- TASK DETAILS:
Copy out the lines from the one with "Task: Click the Remove account X button" up to and including the one with "Action: pos(86,24)", unchanged.

- DATA FOR THIS TASK:

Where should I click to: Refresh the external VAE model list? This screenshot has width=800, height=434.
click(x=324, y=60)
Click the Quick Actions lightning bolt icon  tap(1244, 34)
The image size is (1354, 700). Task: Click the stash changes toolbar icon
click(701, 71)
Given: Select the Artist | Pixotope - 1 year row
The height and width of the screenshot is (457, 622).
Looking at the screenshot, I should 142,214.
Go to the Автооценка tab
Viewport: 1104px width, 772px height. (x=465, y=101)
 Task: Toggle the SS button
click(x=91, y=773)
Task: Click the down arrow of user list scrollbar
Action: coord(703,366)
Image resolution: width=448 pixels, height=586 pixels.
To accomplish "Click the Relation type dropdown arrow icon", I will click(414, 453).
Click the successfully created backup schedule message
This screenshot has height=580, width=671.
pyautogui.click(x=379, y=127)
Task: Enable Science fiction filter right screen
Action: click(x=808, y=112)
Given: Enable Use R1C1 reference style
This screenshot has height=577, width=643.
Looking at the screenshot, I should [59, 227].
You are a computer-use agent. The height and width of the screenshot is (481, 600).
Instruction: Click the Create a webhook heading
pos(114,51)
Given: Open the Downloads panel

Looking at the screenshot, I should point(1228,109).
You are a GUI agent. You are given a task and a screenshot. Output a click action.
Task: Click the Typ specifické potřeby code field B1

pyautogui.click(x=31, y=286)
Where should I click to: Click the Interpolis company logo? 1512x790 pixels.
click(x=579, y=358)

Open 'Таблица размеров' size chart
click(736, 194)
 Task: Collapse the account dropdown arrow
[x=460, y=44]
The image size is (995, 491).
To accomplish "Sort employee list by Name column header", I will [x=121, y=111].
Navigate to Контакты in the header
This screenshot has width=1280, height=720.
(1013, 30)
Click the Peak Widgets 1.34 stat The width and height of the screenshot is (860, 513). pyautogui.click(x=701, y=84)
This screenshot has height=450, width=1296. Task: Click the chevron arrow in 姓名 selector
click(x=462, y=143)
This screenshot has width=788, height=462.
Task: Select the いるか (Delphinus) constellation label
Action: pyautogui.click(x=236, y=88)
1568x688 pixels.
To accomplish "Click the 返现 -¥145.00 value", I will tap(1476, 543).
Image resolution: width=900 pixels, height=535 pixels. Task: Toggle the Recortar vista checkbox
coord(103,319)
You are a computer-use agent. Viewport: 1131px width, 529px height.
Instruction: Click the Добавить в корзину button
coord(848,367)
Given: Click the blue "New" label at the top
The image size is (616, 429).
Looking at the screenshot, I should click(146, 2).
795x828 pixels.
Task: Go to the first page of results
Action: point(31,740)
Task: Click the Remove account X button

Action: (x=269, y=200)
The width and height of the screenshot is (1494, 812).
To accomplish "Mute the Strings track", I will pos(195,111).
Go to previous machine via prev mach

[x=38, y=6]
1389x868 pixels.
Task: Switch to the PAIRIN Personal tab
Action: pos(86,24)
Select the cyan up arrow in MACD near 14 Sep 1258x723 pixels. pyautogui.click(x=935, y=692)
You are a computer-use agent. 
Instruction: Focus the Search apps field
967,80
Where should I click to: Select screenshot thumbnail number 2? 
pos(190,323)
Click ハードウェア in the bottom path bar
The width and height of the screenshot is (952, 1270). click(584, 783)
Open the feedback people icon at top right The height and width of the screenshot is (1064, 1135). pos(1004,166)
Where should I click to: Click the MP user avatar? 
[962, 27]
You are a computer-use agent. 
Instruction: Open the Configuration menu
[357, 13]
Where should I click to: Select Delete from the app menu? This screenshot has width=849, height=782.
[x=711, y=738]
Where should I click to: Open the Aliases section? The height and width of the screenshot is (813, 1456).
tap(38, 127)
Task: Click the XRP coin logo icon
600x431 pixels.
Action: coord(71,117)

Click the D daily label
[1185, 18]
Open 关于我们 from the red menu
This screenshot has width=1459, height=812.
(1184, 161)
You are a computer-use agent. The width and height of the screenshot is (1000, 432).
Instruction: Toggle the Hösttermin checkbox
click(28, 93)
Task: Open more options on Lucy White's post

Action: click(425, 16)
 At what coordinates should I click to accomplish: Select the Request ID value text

- OUTPUT OF THE TASK:
Task: Click the Remove account X button

Action: (x=269, y=200)
The width and height of the screenshot is (1494, 812).
To accomplish "Mute the Strings track", I will pos(195,111).
Go to previous machine via prev mach

[x=38, y=6]
1389x868 pixels.
Task: Switch to the PAIRIN Personal tab
Action: pos(86,24)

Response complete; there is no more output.